### DATA SUPPLIED
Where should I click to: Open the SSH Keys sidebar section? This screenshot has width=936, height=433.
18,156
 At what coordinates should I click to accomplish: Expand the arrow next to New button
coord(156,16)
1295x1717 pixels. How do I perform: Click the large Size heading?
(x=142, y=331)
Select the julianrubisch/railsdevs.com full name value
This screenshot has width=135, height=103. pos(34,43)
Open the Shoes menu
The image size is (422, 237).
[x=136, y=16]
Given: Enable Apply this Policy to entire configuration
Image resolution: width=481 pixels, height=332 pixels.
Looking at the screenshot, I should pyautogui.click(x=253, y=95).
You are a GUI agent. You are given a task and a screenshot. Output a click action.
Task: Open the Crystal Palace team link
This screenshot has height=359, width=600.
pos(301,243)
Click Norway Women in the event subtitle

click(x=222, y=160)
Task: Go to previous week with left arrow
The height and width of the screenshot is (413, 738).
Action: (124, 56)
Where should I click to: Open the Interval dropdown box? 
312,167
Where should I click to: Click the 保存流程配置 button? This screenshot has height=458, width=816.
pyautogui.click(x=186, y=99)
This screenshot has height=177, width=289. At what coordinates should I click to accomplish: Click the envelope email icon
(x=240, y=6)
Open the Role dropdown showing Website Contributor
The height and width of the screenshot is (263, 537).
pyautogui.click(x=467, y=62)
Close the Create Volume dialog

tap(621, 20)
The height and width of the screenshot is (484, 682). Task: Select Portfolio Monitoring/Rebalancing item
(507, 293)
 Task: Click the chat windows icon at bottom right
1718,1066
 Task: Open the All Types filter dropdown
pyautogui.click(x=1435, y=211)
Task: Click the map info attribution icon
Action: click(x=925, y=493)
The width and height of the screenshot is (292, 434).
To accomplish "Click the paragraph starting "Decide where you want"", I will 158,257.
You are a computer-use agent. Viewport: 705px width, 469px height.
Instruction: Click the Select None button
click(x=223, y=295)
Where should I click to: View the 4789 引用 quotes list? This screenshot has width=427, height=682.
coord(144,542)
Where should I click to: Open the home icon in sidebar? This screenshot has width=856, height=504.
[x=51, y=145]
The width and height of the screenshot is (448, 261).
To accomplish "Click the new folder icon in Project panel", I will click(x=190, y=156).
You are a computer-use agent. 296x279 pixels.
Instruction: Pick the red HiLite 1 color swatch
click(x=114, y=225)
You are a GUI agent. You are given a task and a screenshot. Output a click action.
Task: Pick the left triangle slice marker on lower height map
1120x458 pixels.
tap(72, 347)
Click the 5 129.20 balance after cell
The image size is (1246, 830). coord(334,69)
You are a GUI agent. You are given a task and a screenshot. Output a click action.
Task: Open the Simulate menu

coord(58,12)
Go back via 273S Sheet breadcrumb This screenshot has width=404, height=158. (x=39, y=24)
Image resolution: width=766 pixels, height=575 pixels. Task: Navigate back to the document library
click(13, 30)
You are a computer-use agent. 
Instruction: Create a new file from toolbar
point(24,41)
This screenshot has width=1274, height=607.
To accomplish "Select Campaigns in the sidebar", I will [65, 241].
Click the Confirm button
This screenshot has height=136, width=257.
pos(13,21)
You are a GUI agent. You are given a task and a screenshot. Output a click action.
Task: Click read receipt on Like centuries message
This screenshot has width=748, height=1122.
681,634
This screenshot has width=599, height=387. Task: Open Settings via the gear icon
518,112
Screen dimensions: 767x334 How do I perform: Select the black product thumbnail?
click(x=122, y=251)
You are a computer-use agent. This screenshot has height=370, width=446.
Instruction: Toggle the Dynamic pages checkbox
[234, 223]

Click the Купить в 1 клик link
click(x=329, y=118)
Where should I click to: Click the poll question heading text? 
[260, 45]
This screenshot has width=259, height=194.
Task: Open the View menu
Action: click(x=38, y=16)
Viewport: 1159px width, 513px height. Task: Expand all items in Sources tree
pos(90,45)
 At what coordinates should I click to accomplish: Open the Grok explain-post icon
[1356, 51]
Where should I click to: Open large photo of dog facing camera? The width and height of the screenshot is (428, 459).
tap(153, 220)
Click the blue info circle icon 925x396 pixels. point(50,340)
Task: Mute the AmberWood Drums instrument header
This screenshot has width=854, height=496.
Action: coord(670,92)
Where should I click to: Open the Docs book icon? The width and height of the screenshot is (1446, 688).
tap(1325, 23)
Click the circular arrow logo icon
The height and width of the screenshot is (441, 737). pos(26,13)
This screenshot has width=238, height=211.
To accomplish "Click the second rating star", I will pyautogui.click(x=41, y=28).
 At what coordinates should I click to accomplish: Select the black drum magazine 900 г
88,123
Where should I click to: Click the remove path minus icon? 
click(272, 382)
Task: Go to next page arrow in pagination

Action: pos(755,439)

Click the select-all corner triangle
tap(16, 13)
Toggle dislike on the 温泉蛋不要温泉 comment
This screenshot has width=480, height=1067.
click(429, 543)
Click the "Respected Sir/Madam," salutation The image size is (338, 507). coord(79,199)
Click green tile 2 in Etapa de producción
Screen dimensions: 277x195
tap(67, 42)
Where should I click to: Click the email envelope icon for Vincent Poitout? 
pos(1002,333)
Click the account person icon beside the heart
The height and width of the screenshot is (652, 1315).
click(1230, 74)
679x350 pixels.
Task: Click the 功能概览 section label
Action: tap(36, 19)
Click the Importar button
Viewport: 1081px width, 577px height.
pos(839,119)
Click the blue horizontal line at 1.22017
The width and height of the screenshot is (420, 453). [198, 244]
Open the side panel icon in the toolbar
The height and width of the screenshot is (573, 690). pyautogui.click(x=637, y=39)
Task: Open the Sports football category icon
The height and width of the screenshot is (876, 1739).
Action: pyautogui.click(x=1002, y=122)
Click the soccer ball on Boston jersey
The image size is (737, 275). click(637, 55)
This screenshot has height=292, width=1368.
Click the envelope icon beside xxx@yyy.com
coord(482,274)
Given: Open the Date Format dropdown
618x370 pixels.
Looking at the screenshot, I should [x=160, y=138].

### PROBLEM STATEMENT
In the material above, find the lines that contain "computer" and show them.

### EXERCISE RESULT
You are a computer-use agent. Viewport: 705px width, 469px height.
You are a computer-use agent. 296x279 pixels.
You are a computer-use agent. 
You are a computer-use agent. This screenshot has height=370, width=446.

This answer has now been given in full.